We reported previously that MyoVa promotes SG attachment to the PM (Desnos et al., 2007b), an effect that could be due to an increase in either the occurrence or the duration of attachment events. To resolve this issue, we analyzed the effect of MyoVa silencing on the distribution of immobilization times. MyoVa depletion reduced the occurrence of the long-lasting component but not its characteristic time τ2 (Fig. 7G,I,J). This reduction in the occurrence of SG immobilization was observed with three different MyoVa siRNAs, indicating that it was not due to off-target effects. We conclude that MyoVa promotes the recruitment of SGs to the PM rather than the stability of the immobilized state.

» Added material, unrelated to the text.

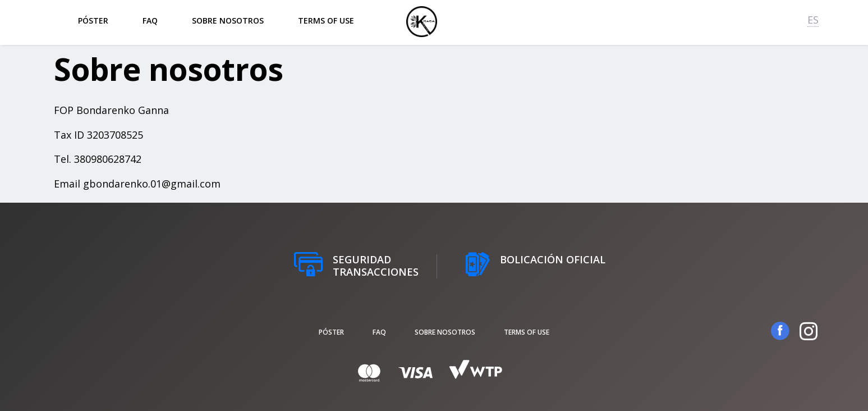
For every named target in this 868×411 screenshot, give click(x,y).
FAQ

Similarly, Myrip silencing reduced the occurrence of the long-lasting component (Fig. 7H,K). In addition, it reduced the characteristic time, τ2, of this immobilization process (Fig. 7H,L). It is noteworthy that survival curves were rescued by expressing a siRNA-insensitive Myrip construct arguing against an off-target effect of the siRNAs. Since Myrip silencing also reduced the number of SGs present in the TIRF area (Fig. 2D), its overall effect was to diminish the number of attached SGs per surface area by ∼65%. This conclusion is consistent with the data obtained by EM showing a severe reduction in the number of SGs morphologically attached to the PM in Myrip knockdown cells and accounts for the secretory defects observed in these cells.

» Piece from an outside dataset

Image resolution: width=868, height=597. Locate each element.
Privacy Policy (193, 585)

Myrip restricts the diffusion of SGs within the actin-rich cortex
Next, we characterized the effect of Myrip on the mobility of SGs when they were neither stalled nor moving along microtubules (see Materials and Methods). During such periods, SGs display Brownian motion and are therefore diffusing with or within the actin-rich cortex (Fig. 7D) (Huet et al., 2006). Both Myrip and MyoVa silencing increased the proportion of time spent by SGs in the diffusive state (Fig. 8A) and the mobility of SGs in the diffusive state (Myrip knockdown cells, Dxy = 22.6 ± 1.3 × 10−4 μm2 · s−1 vs control, 14.9 ± 1.9 × 10−4 μm2 · s−1; 10 cells, p = 0.01; MyoVa-silenced cells, Dxy = 24.5 ± 2.9 × 10−4 μm2 · s−1 vs control, 14.0 ± 1.5 × 10−4 μm2 · s−1; 16 cells, p = 0.003). These results suggest that the Rab27/Myrip/myosin Va complex restricts the mobility of SGs within the actin-rich cell cortex, most likely by tethering SGs to actin filaments, to maintain SGs in the vicinity of release sites.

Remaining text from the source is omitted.